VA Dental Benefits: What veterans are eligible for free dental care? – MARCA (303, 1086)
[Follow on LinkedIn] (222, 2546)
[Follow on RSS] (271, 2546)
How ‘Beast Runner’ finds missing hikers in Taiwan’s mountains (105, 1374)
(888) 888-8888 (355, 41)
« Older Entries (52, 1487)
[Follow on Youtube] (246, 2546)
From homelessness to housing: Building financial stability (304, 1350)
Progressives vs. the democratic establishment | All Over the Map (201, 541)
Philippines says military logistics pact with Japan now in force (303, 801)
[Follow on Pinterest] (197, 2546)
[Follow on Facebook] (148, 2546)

# Activity
When you transcribe the records above, keep every line exactly the same.

# Result of this task
VA Dental Benefits: What veterans are eligible for free dental care? – MARCA (303, 1086)
[Follow on LinkedIn] (222, 2546)
[Follow on RSS] (271, 2546)
How ‘Beast Runner’ finds missing hikers in Taiwan’s mountains (105, 1374)
(888) 888-8888 (355, 41)
« Older Entries (52, 1487)
[Follow on Youtube] (246, 2546)
From homelessness to housing: Building financial stability (304, 1350)
Progressives vs. the democratic establishment | All Over the Map (201, 541)
Philippines says military logistics pact with Japan now in force (303, 801)
[Follow on Pinterest] (197, 2546)
[Follow on Facebook] (148, 2546)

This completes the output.